Monday, April 30, 2007

NY Post: Desperate City 'Out' To Rescue Sschools...by David Andreatta Education Reporter...

Facing a steady decline in student performance through the middle grades and pressure to combat that decline, the city is seeking an outside firm to help it devise a new "middle school strategy," The Post has learned.

The strategy would look at everything from "school design" to staff experience and per-pupil spending, to determine why students score lower on tests as they get older.

While 61.5 percent of city third-graders were proficient in reading and 75.3 percent proficient in math last year, the percentages fell to 36.6 and 38.9 percent by eighth grade. The pattern reflected a nationwide trend.

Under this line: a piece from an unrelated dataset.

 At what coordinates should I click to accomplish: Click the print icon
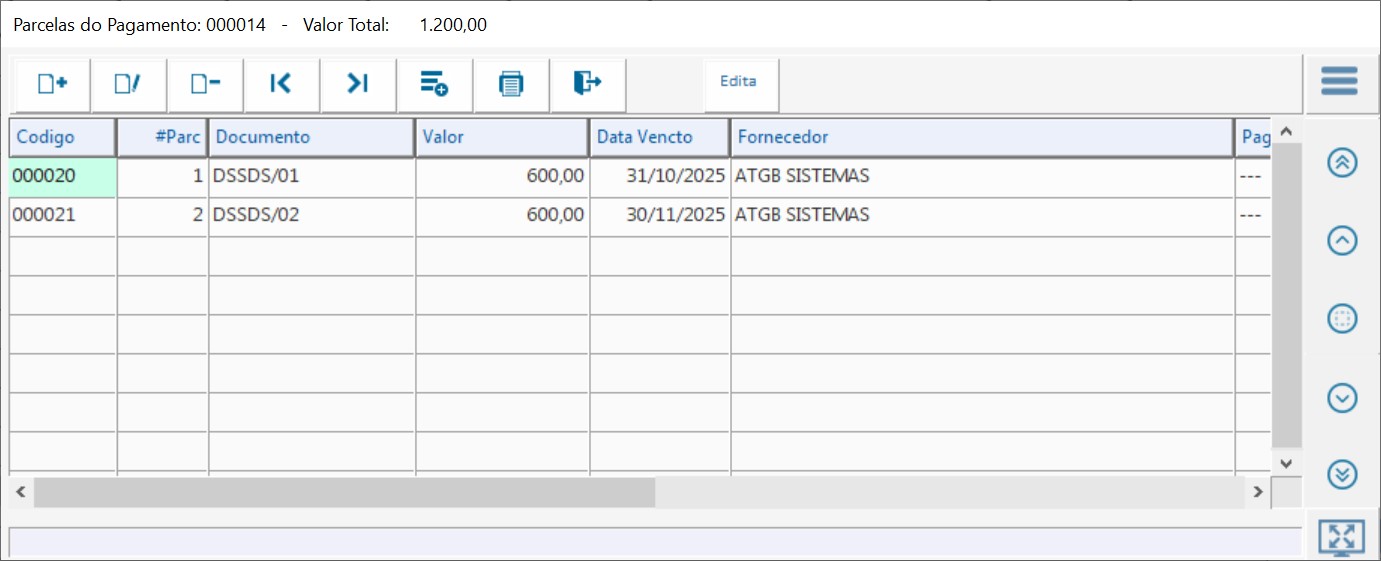coord(511,85)
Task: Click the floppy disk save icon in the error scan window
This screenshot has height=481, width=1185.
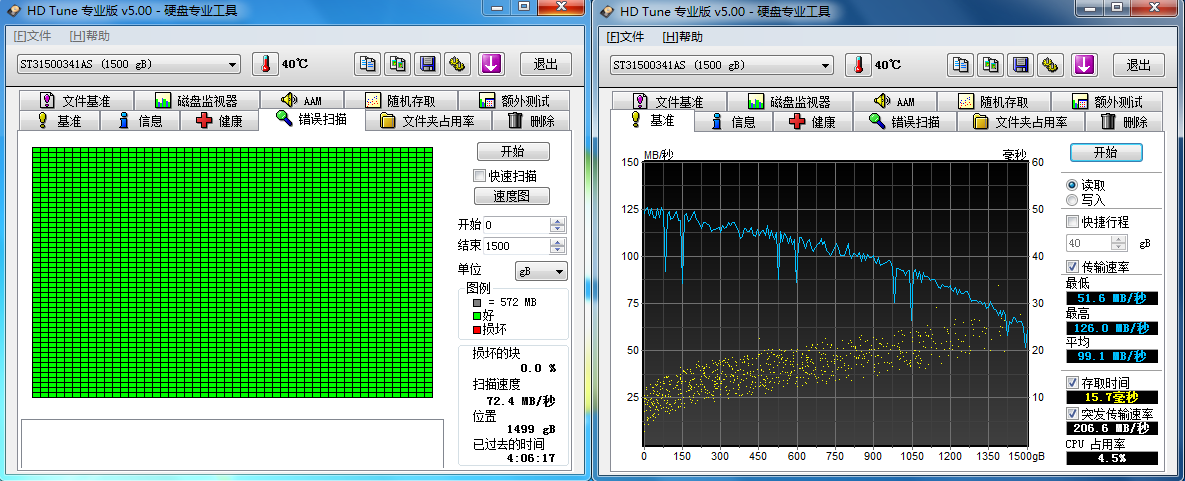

The school plan was outlined in a recently issued Department of Education document seeking firms interested in tackling the task, and obtained by The Post. Applications are due next week.

Among the objectives detailed in the document are:

* Understanding whether schools with different grade configurations - like K-8 or 6-12 or 6-8 - have different levels of decline.

* Determining if the slump is concentrated in specific socio-economic and geographic areas of the city.

* Identifying "over-achieving" and "under-achieving" middle schools and pinpointing differences between them.

The document's quiet release comes as a City Council-appointed task force on middle schools is devising its own recommendations to combat the crisis, suggestions the DOE has agreed to consider.